::: Input data
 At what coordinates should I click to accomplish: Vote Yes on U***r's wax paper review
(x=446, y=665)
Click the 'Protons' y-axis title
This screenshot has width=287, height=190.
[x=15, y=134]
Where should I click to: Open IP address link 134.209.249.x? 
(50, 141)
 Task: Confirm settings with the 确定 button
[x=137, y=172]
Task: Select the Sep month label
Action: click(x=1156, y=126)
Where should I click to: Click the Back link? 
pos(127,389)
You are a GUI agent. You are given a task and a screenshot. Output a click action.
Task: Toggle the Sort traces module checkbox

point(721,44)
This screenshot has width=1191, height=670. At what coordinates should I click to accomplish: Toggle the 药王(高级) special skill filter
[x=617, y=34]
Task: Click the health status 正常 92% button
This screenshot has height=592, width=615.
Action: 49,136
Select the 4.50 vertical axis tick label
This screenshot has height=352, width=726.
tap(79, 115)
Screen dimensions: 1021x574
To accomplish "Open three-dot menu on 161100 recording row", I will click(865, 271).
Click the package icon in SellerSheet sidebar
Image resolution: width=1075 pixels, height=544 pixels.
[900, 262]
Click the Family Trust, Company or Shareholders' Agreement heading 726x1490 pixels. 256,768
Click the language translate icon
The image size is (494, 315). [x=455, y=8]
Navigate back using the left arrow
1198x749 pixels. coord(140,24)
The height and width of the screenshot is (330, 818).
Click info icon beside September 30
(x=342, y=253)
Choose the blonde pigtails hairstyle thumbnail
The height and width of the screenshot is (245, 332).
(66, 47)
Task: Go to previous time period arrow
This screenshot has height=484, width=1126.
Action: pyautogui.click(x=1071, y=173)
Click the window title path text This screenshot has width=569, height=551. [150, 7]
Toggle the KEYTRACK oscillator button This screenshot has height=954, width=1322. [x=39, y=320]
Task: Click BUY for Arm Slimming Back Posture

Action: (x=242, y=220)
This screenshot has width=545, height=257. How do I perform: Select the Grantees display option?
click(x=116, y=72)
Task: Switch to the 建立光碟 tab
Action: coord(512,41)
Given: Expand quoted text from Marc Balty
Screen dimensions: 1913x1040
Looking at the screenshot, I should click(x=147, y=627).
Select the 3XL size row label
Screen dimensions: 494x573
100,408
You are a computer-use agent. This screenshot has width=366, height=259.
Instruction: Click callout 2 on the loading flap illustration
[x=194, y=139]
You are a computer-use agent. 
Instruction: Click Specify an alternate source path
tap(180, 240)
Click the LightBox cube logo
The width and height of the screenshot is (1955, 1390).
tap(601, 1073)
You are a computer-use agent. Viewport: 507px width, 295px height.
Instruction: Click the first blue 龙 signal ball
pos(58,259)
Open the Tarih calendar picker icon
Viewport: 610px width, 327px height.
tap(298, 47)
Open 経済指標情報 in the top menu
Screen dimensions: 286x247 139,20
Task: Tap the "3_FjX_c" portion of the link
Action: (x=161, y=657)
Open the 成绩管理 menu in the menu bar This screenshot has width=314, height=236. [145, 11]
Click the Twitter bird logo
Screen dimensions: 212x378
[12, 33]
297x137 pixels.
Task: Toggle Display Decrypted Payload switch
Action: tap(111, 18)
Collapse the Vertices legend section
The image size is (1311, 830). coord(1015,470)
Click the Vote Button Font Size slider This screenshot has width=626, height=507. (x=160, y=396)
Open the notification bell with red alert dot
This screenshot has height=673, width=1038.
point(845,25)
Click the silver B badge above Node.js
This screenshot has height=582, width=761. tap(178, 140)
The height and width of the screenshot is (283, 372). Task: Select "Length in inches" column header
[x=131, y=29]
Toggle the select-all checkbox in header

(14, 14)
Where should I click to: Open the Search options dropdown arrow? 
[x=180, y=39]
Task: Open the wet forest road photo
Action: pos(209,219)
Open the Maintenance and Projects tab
::::::
* Written task
Return every line of the material above unchanged, from the first line to the last.

* Solution to this task
 At what coordinates should I click to accomplish: Vote Yes on U***r's wax paper review
(x=446, y=665)
Click the 'Protons' y-axis title
This screenshot has width=287, height=190.
[x=15, y=134]
Where should I click to: Open IP address link 134.209.249.x? 
(50, 141)
 Task: Confirm settings with the 确定 button
[x=137, y=172]
Task: Select the Sep month label
Action: click(x=1156, y=126)
Where should I click to: Click the Back link? 
pos(127,389)
You are a GUI agent. You are given a task and a screenshot. Output a click action.
Task: Toggle the Sort traces module checkbox

point(721,44)
This screenshot has width=1191, height=670. At what coordinates should I click to accomplish: Toggle the 药王(高级) special skill filter
[x=617, y=34]
Task: Click the health status 正常 92% button
This screenshot has height=592, width=615.
Action: 49,136
Select the 4.50 vertical axis tick label
This screenshot has height=352, width=726.
tap(79, 115)
Screen dimensions: 1021x574
To accomplish "Open three-dot menu on 161100 recording row", I will click(865, 271).
Click the package icon in SellerSheet sidebar
Image resolution: width=1075 pixels, height=544 pixels.
[900, 262]
Click the Family Trust, Company or Shareholders' Agreement heading 726x1490 pixels. 256,768
Click the language translate icon
The image size is (494, 315). [x=455, y=8]
Navigate back using the left arrow
1198x749 pixels. coord(140,24)
The height and width of the screenshot is (330, 818).
Click info icon beside September 30
(x=342, y=253)
Choose the blonde pigtails hairstyle thumbnail
The height and width of the screenshot is (245, 332).
(66, 47)
Task: Go to previous time period arrow
This screenshot has height=484, width=1126.
Action: pyautogui.click(x=1071, y=173)
Click the window title path text This screenshot has width=569, height=551. [150, 7]
Toggle the KEYTRACK oscillator button This screenshot has height=954, width=1322. [x=39, y=320]
Task: Click BUY for Arm Slimming Back Posture

Action: (x=242, y=220)
This screenshot has width=545, height=257. How do I perform: Select the Grantees display option?
click(x=116, y=72)
Task: Switch to the 建立光碟 tab
Action: coord(512,41)
Given: Expand quoted text from Marc Balty
Screen dimensions: 1913x1040
Looking at the screenshot, I should click(x=147, y=627).
Select the 3XL size row label
Screen dimensions: 494x573
100,408
You are a computer-use agent. This screenshot has width=366, height=259.
Instruction: Click callout 2 on the loading flap illustration
[x=194, y=139]
You are a computer-use agent. 
Instruction: Click Specify an alternate source path
tap(180, 240)
Click the LightBox cube logo
The width and height of the screenshot is (1955, 1390).
tap(601, 1073)
You are a computer-use agent. Viewport: 507px width, 295px height.
Instruction: Click the first blue 龙 signal ball
pos(58,259)
Open the Tarih calendar picker icon
Viewport: 610px width, 327px height.
tap(298, 47)
Open 経済指標情報 in the top menu
Screen dimensions: 286x247 139,20
Task: Tap the "3_FjX_c" portion of the link
Action: (x=161, y=657)
Open the 成绩管理 menu in the menu bar This screenshot has width=314, height=236. [145, 11]
Click the Twitter bird logo
Screen dimensions: 212x378
[12, 33]
297x137 pixels.
Task: Toggle Display Decrypted Payload switch
Action: tap(111, 18)
Collapse the Vertices legend section
The image size is (1311, 830). coord(1015,470)
Click the Vote Button Font Size slider This screenshot has width=626, height=507. (x=160, y=396)
Open the notification bell with red alert dot
This screenshot has height=673, width=1038.
point(845,25)
Click the silver B badge above Node.js
This screenshot has height=582, width=761. tap(178, 140)
The height and width of the screenshot is (283, 372). Task: Select "Length in inches" column header
[x=131, y=29]
Toggle the select-all checkbox in header

(14, 14)
Where should I click to: Open the Search options dropdown arrow? 
[x=180, y=39]
Task: Open the wet forest road photo
Action: pos(209,219)
Open the Maintenance and Projects tab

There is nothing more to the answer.